TEXT SHOWN.
Wednesday, December 8, 2010

Mining a Star Schema: Telco Churn Case Study (1 of 3)

One of the strengths of Oracle Data Mining is the ability to mine star schemas with minimal effort.  Star schemas are commonly used in relational databases, and they often contain rich data with interesting patterns.  While dimension tables may contain interesting demographics, fact tables will often contain user behavior, such as phone usage or purchase patterns.  Both of these aspects - demographics and usage patterns - can provide insight into behavior.

Churn is a critical problem in the telecommunications industry, and companies go to great lengths to reduce the churn of their customer base.  One case study1 describes a telecommunications scenario involving understanding, and identification of, churn, where the underlying data is present in a star schema.  That case study is a good example for demonstrating just how natural it is for Oracle Data Mining to analyze a star schema, so it will be used as the basis for this series of posts.

The case study schema includes four tables: CUSTOMERS, SERVICES, REVENUES, and CDR_T.  The CUSTOMERS table contains one row per customer, as does the SERVICES table, and both contain a customer id that can be used to join the tables together.  Most data mining tools are capable of handling this type of data, where one row of input corresponds to one case for mining.  The other two tables have multiple rows for each customer.  The CDR_T (call data records) table contains multiple records for each customer which captures calling behavior.  In the case study, this information is already pre-aggregated by type of call (peak, international, etc.) per month, but the information may also be available at a finer level of granularity.  The REVENUES table contains the revenue per customer on a monthly basis  for a five month history, so there are up to five rows per customer.  Capturing the information in the CDR_T and REVENUES table to help predict churn for a single customer requires collapsing all of this fact table information into a single "case" per customer.  Most tools will require pivoting the data into columns, which has the drawbacks of densifying data as well as pivoting data beyond column count limitations.  The data in a fact table is often stored in sparse form (this case study aggregates it to a denser form, but it need not be this way for other mining activities), and keeping it in sparse form is highly desirable.

INFORMATION PROVIDED.
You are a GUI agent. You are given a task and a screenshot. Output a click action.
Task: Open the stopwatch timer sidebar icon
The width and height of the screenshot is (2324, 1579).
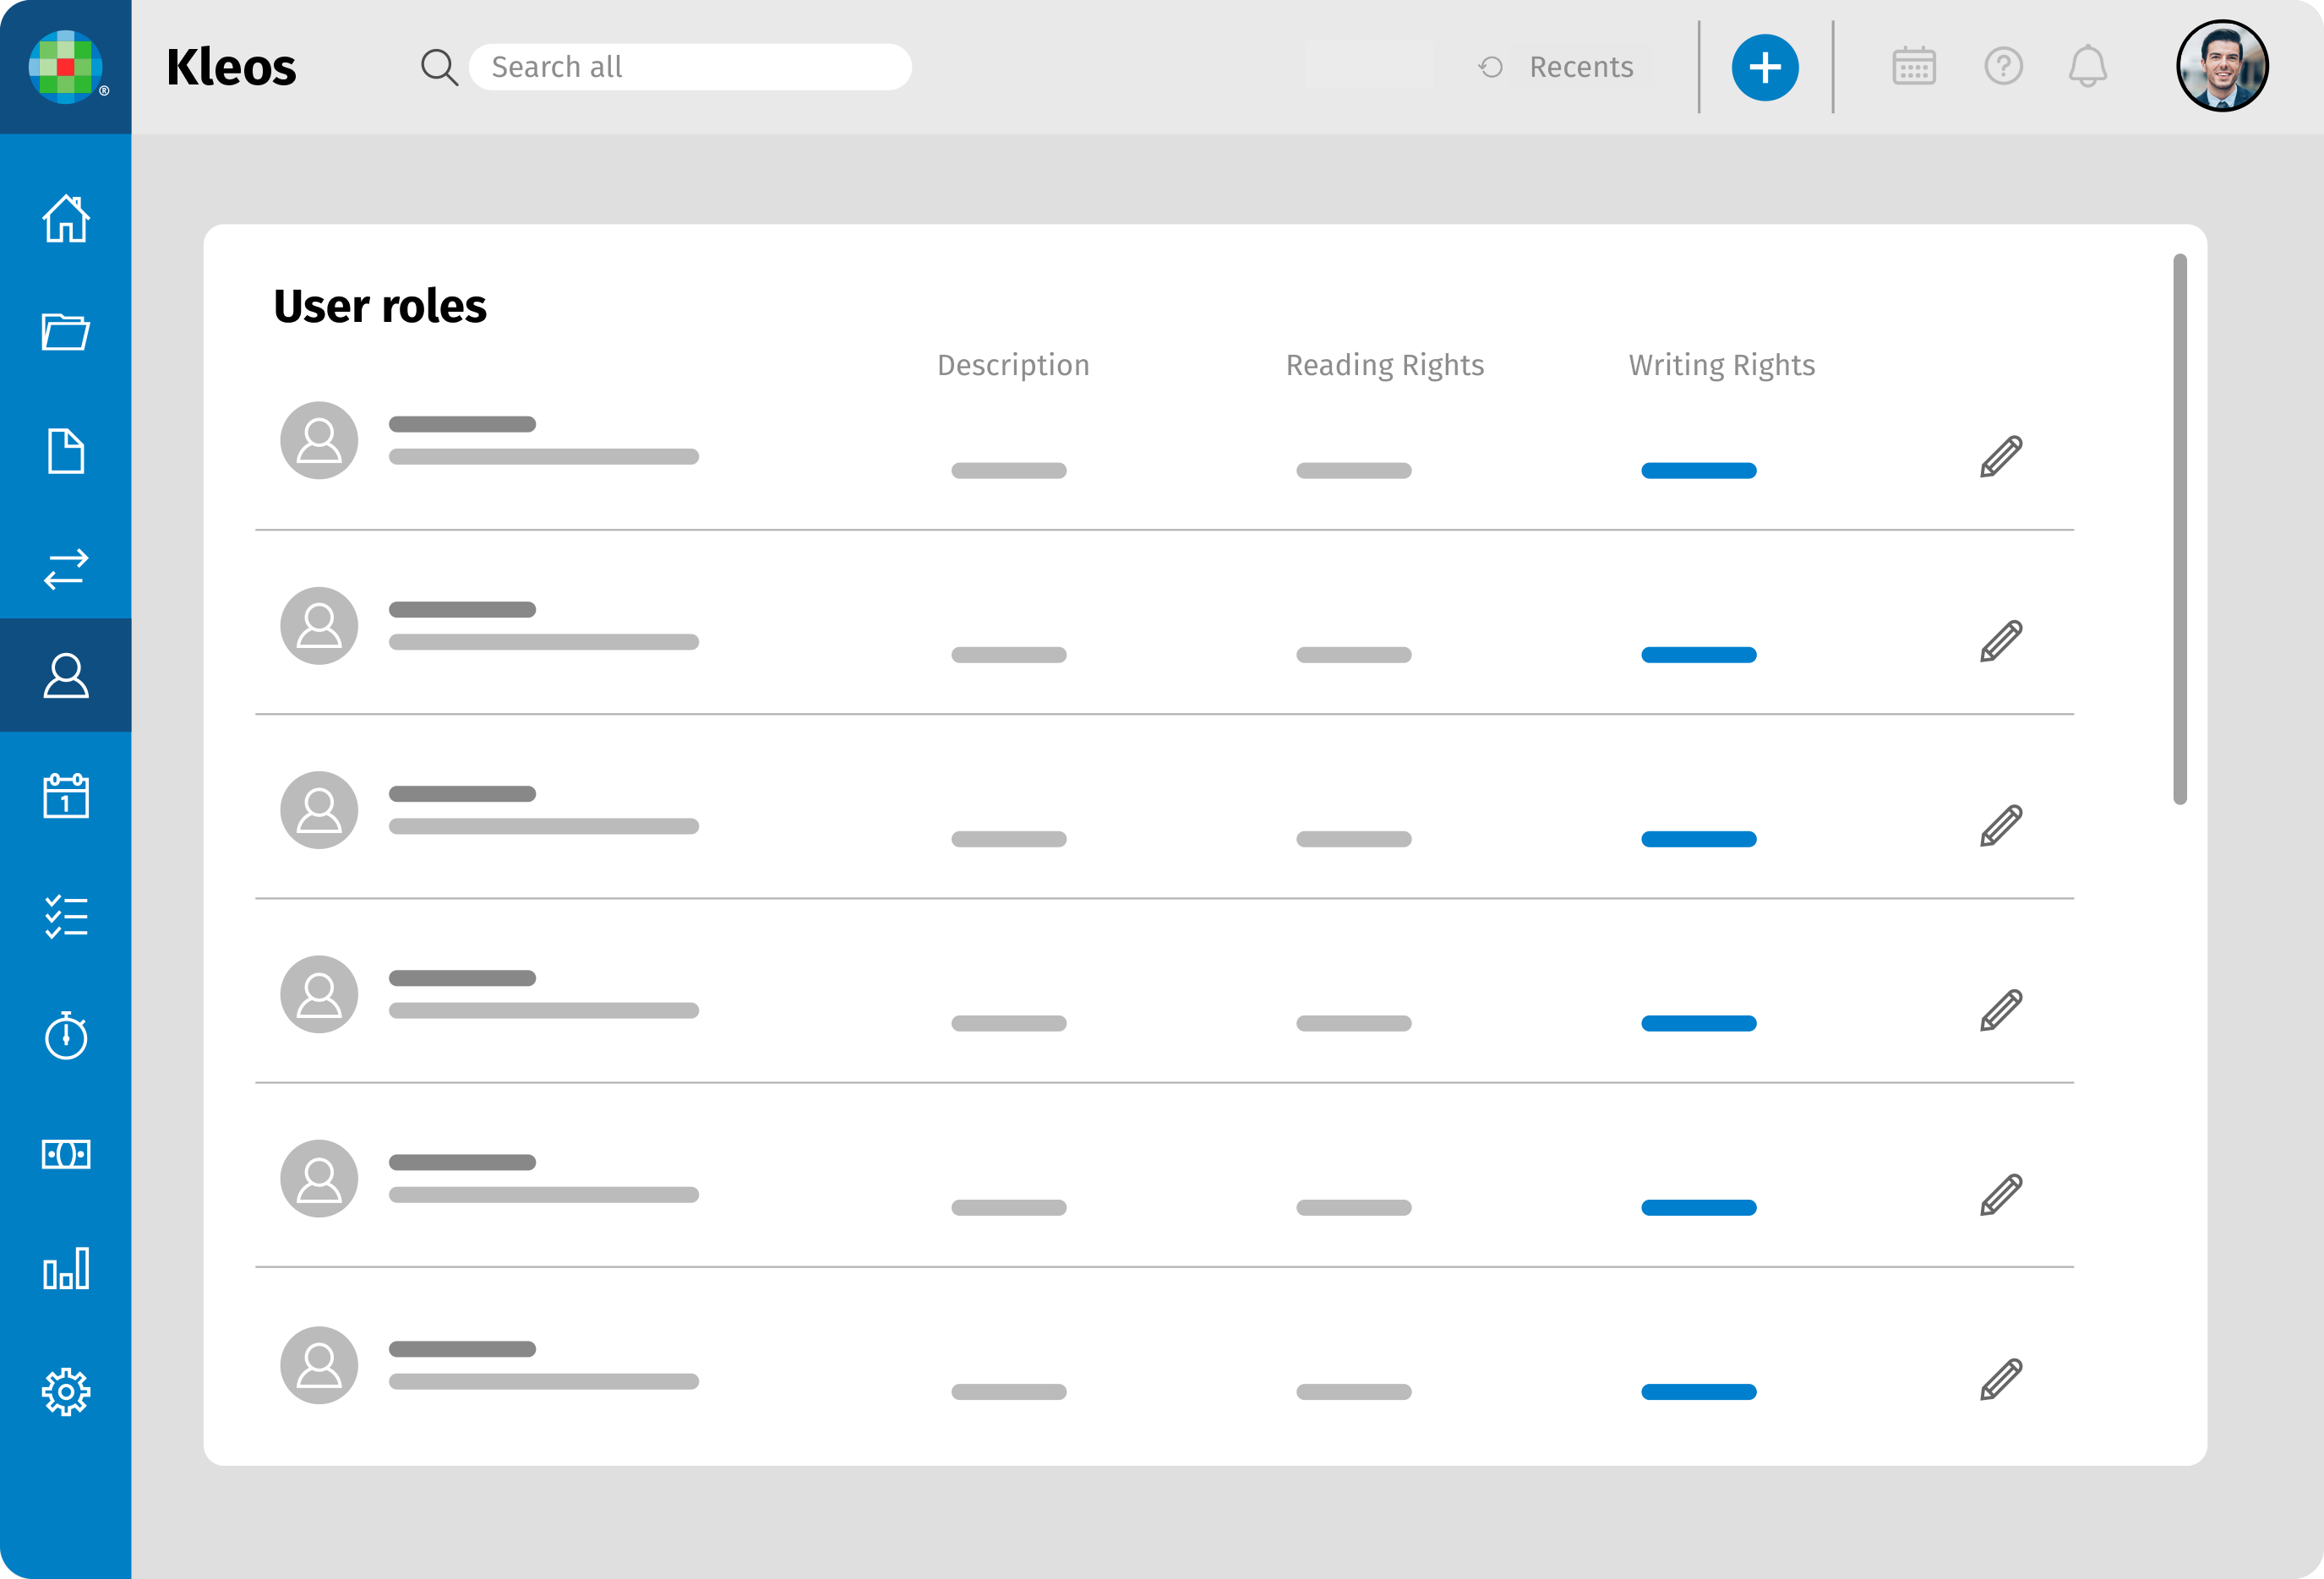coord(66,1035)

WRITTEN PROBLEM. Please rewrite the stretch of the telco churn post from "Churn is a critical" through "series of posts.", putting "telecom" in place of "telecommunications".

SOLUTION.
Churn is a critical problem in the telecom industry, and companies go to great lengths to reduce the churn of their customer base.  One case study1 describes a telecom scenario involving understanding, and identification of, churn, where the underlying data is present in a star schema.  That case study is a good example for demonstrating just how natural it is for Oracle Data Mining to analyze a star schema, so it will be used as the basis for this series of posts.